Tabanka do Huambo

Saber compartilhar cumplicidades, na vida, como forma de cultura e de ciência. Cumplicidades de vivências com os amigos numa abordagem vital para a sobrevivência do Planeta Terra.

Nome:
Localização: Coimbra, Portugal

Nascido no Huambo, em Angola. Médico de Medicina Geral e Familiar pela Faculdade de Medicina em Coimbra.
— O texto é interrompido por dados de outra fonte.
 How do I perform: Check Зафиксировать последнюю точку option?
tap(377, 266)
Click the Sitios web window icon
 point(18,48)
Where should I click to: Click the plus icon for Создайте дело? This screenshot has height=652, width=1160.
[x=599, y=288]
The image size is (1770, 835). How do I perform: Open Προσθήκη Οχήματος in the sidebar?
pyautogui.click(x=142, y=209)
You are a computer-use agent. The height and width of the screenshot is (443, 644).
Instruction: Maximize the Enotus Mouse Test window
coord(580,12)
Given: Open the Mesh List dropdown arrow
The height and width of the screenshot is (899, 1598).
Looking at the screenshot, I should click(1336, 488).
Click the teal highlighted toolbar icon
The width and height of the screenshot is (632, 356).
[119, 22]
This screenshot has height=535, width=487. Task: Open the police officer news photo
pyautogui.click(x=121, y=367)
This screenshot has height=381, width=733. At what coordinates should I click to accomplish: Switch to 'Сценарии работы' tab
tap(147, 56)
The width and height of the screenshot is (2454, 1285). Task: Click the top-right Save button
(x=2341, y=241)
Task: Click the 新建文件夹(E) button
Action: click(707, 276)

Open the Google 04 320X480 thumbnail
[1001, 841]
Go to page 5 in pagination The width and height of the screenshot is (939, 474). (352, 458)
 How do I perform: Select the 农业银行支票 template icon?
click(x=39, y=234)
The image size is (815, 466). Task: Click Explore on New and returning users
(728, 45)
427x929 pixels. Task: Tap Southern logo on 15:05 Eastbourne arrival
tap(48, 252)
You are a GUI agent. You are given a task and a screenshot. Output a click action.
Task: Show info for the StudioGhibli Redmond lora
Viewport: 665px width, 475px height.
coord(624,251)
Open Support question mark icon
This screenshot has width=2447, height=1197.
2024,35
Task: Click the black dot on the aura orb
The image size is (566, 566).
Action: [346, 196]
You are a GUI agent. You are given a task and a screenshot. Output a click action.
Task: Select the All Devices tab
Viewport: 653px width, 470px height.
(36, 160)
Médico na Lousã.

2006-03-06

AVENIDA NEVSKY


O vestido branco colava-se ao corpo. O vento gelado de Março modelava-lhe a beleza realçada por uns traços que muitos pensavam não ser possível. Houve quem dissesse que ela parecia a estátua “Domação do Cavalo Selvagem”, moldada e fundida por Pyotr Klodt. Poesia escrita com as gotas de gelo trazidas pelo vento do Báltico, anunciando um tempo que não convidava ao sonho, digo eu ao olhar para os seus olhos negros rasgados por uma sombra provocante desenhada essa manhã. Contudo não chovia pois, como mil vezes afirmavam os pescadores da Nazaré, enquanto fizesse vento a chuva não se fazia notar. Quem mo disse foi ela na noite anterior, junto ao rio Neva na Ponte Anichkov, enquanto trocámos cumplicidades e desejos, pois em pequena tinha por hábito passar férias vendo os pescadores lavrar a areia da praia com as redes carregadas do sustento tirado do mar. E como gostava das histórias contadas ao fim da tarde sentindo o salpico das ondas que lhe humedeciam os olhos, por vezes misturando-se com as lágrimas da sua tristeza.
Nesse dia, na Avenida Nevsky, a famosa Nevsky Prospekt, cansada, caminhava indiferente ao ruído e às vagas de gente, gente do mundo que corria de cá para lá e de lá para cá, à procura sabe-se lá do quê. Talvez à procura de uma felicidade perdida. Gogol dizia que tudo é falso nesta avenida, pois por aí passeiam-se as grandezas e as misérias de nobres e burgueses. Talvez tivesse razão. Mas São Petersburgo é isso mesmo. Grandezas e misérias de gente que não sabe agarrar os encantos sagrados que a cidade lhes proporciona.
Tinha passado a manhã numa esquadra da polícia onde tudo era feito e pensado com uma calma irritante. O russo não é uma língua fácil para se estabelecer um diálogo e foi preciso esperar pela burocracia de uma intérprete que falava um inglês pouco perceptível para resolver o que a trouxera ali. O roubo na Catedral de Cristo Ressuscitado. Como era bom, pensava, sentada naquele banco de madeira, ter tido a sorte de ler livros de Dostoievsky, Pushkin, Gogol em português e sentir a música de Rimsky-Korsakov e Tchaikosky em russo. Sem intermediários. Apesar de tudo, enquanto lhe tinham dito para esperar, em russo, português, inglês e linguagem gestual, pensou na frieza que é estarmos por fora de uma cultura moldada pelos dias que não têm noites e das noites que não conhecem os dias. Uns dias antes tinha sentido o que era ver um pôr de sol pela madrugada, nos mares do Golfo da Finlândia. O pôr de sol mais autêntico da sua vida. São Petersburgo é mesmo assim. Monumental. Fria. Apaixonante. Talvez naif. Assimétrica socialmente, mas geométrica no traçado de parques e avenidas.
Já cansada, olhou uma última vez para o rio Neva, esqueceu-se, ela também, que Lenine aqui cursou Direito e foi visto, no Campo de Março, junto ao Palácio de Mármore, a falar às massas do cimo de um tanque de guerra. Duplicaram no seu peito as manifestações de revolta e alegria. Entrou no Museu Hermitage alegrando-se com a recompensa fortuita daquela manhã, foi afastando as madeixas do cabelo negro do seu lindo rosto, enquanto o coração se enchia de encantos sagrados. Estes pensamentos lembraram-lhe os versos do poeta Aleksandr Sergeevich Pushkin.
O vento do Báltico continua a soprar gelado mas agora para me dizer que tu ainda me amas e que eu te pertenço. Vislumbro a tua imagem, de novo, vestida de branco.